::: Data records :::

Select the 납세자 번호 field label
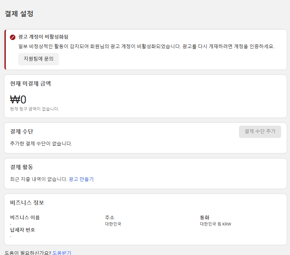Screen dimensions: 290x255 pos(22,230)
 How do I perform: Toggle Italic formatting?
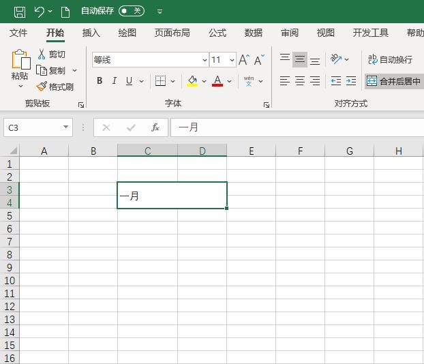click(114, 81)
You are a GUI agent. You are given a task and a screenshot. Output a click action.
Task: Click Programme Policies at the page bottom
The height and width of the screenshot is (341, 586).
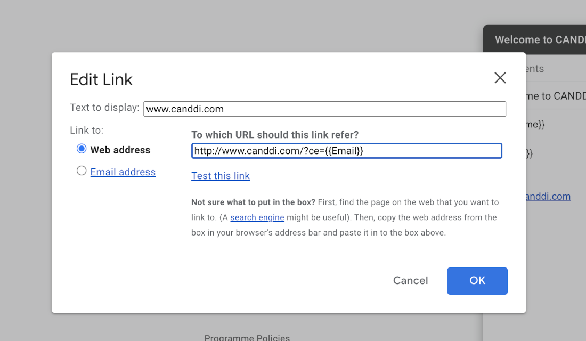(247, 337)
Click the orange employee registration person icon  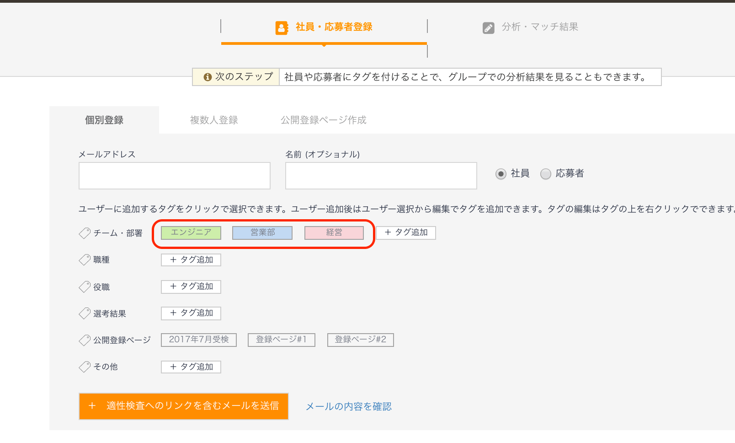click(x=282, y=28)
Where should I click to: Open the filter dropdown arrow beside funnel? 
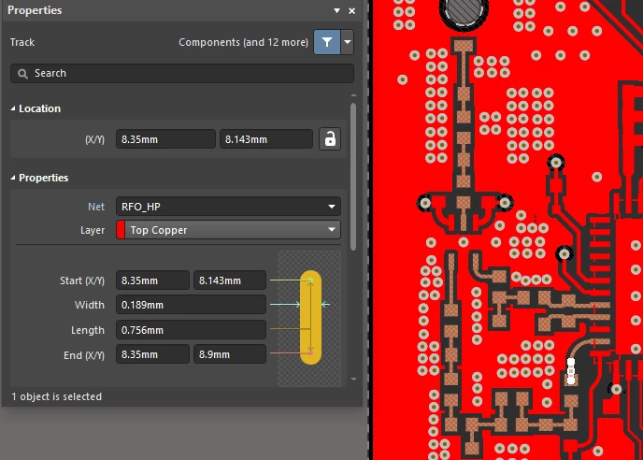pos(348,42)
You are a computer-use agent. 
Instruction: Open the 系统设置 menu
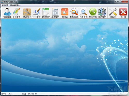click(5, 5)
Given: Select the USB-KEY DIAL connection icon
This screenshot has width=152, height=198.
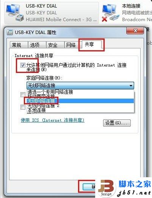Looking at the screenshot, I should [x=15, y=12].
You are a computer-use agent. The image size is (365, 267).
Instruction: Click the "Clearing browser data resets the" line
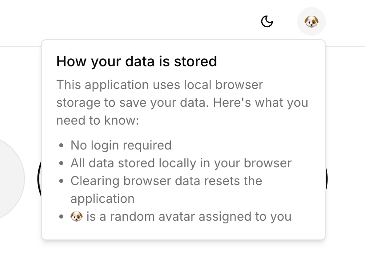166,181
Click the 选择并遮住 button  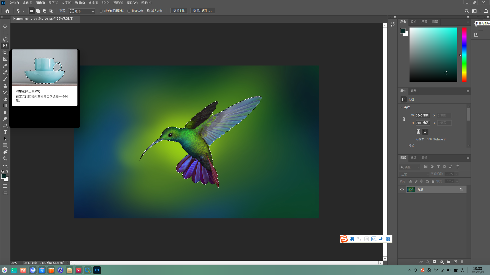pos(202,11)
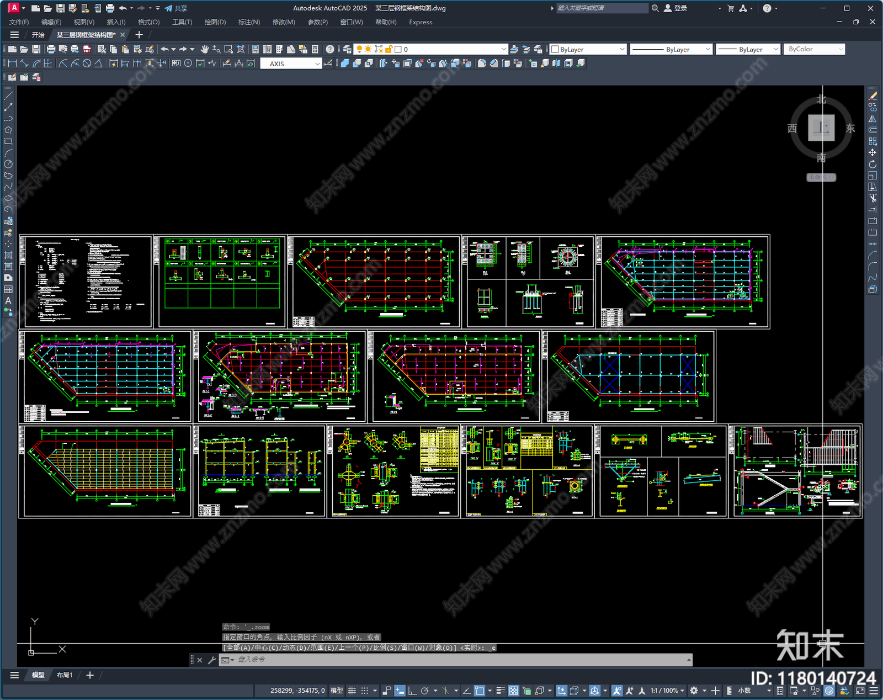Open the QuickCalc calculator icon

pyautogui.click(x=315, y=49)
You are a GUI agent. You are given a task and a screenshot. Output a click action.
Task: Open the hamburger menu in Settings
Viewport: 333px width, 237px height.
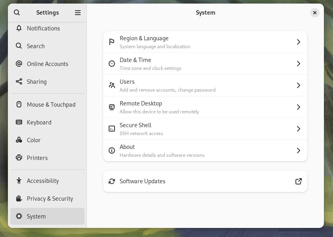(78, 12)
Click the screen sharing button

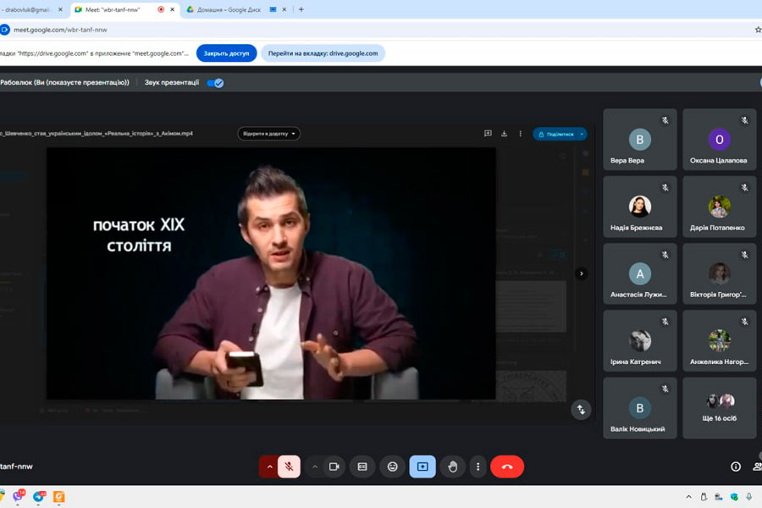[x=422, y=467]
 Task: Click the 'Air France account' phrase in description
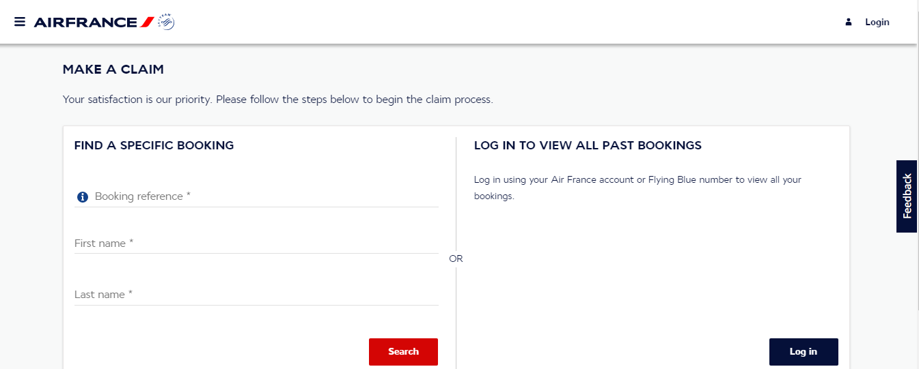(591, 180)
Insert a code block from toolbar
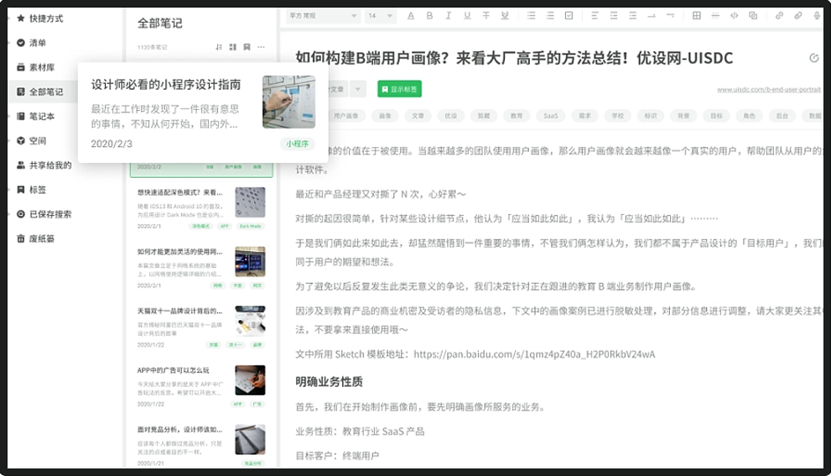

:::

> **Problem statement**: List all lines in the material containing the string "agent".

> **Output below**:
You are a GUI agent. You are given a task and a screenshot. Output a click action.
You are a computer-use agent. 
You are a computer-use agent. The image size is (365, 267).
You are a GUI agent. You are given a task and a screenshot. Output a click action.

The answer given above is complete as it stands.